Vayamos por ejemplo al campo del arte, donde se supone que la inteligencia del mercado ha operado maravillas. Parece evidente que también hoy, a pesar del supuesto poder de la información, buena parte de las novelas, las películas y los cuadros que deberían ser conocidos, y tendrían sobre nosotros un efecto profundamente curativo, jamás saldrán a la luz. Y si lo hacen, no pasarán de ser fenómenos penosamente minoritarios. Échenle una mirada a la película Polustanok: ¿la conocen? Se dice hoy que Miroslav Tichý, por poner un ejemplo repetido, es un gran fotógrafo. Pero lo cierto es que durante los años sesenta y setenta su vida, en la muy culta Checoslovaquia, fue infernal, la propia de un vagabundo, un indigente que fue tratado oficialmente como un enfermo mental. Y así también ocurrió en el orgulloso Oeste: un caso similar al de Tichý es el de Vivian Maier. Rothko, hoy tan celebrado, sintió la necesidad de suicidarse… Es posible que un fenómeno popular como el de Beatles, argumenta Ignacio Castro, resultase hoy demasiado complejo y ni siquiera despegase de un anonimato de culto, dentro de un estruendo masivo que lo mezclaría con una inmensa bisutería sonora de todo tipo. Parece obvio que la saturación de los mercados es un refinado mecanismo de represión, pues mezcla continuamente el grano con la paja, las lilas con la tierra muerta.

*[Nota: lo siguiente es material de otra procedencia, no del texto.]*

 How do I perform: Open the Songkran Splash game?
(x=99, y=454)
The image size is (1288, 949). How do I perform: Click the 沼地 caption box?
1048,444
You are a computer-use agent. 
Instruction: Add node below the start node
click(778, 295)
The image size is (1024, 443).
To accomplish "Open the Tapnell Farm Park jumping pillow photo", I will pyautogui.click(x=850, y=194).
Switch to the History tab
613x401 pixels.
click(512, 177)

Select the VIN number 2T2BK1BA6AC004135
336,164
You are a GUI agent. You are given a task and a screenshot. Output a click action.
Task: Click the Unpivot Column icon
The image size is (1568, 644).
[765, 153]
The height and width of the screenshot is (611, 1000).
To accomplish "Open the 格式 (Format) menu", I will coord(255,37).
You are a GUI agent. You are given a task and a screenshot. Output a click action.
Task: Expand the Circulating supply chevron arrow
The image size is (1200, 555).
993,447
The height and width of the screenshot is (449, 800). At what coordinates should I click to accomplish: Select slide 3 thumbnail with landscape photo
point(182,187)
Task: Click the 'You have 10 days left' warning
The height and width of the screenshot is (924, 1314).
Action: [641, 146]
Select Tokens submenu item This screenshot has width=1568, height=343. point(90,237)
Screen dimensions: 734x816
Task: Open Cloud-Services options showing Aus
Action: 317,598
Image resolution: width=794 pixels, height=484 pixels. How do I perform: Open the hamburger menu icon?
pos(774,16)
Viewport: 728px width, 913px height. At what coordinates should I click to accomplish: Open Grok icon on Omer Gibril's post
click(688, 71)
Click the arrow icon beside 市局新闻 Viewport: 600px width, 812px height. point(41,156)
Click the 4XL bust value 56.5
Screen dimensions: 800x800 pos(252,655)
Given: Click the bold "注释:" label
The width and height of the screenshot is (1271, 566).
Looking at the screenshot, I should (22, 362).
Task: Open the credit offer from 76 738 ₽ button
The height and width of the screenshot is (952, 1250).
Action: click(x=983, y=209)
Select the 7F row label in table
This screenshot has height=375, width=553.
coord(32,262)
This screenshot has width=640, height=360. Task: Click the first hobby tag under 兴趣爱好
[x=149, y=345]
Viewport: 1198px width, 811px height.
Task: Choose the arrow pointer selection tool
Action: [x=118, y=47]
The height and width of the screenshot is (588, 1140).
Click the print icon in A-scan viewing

Este es el humor negro del libro que hoy nos ocupa. En cuanto a su estilo, la profesora Chus Martín decía en una reseña reciente: “Desde el punto de vista del lenguaje literario, Lluvia oblicua tiene fundamentalmente dos características: la oración simple asertiva (“Ser adulto aleja de la verdad”) y la oración subordinada compleja, en donde abundan las paradojas y las antítesis (“Cuanto más baja el corazón a sentir cómo las cosas sufren, más tiene que subir y armarse la cabeza”)… Creo que esas dos características señaladas tienen lógicamente mucho que ver con el contenido de sus exposiciones, pues hace afirmaciones rotundas que crean un espacio muy delimitado y, por otro lado, realiza una filosofía de lo sensitivo -iba a decir del devenir, pero creo que lo temporal no es tan potente como lo espacial en su texto-, y que llamaría de lo terráqueo más que terrenal. Pues es de la tierra y de lo subterráneo, que nos constituye, de lo que Castro habla. De ese subsuelo que no se deja mostrar porque vive ahogado en un orden plástico y virtual”.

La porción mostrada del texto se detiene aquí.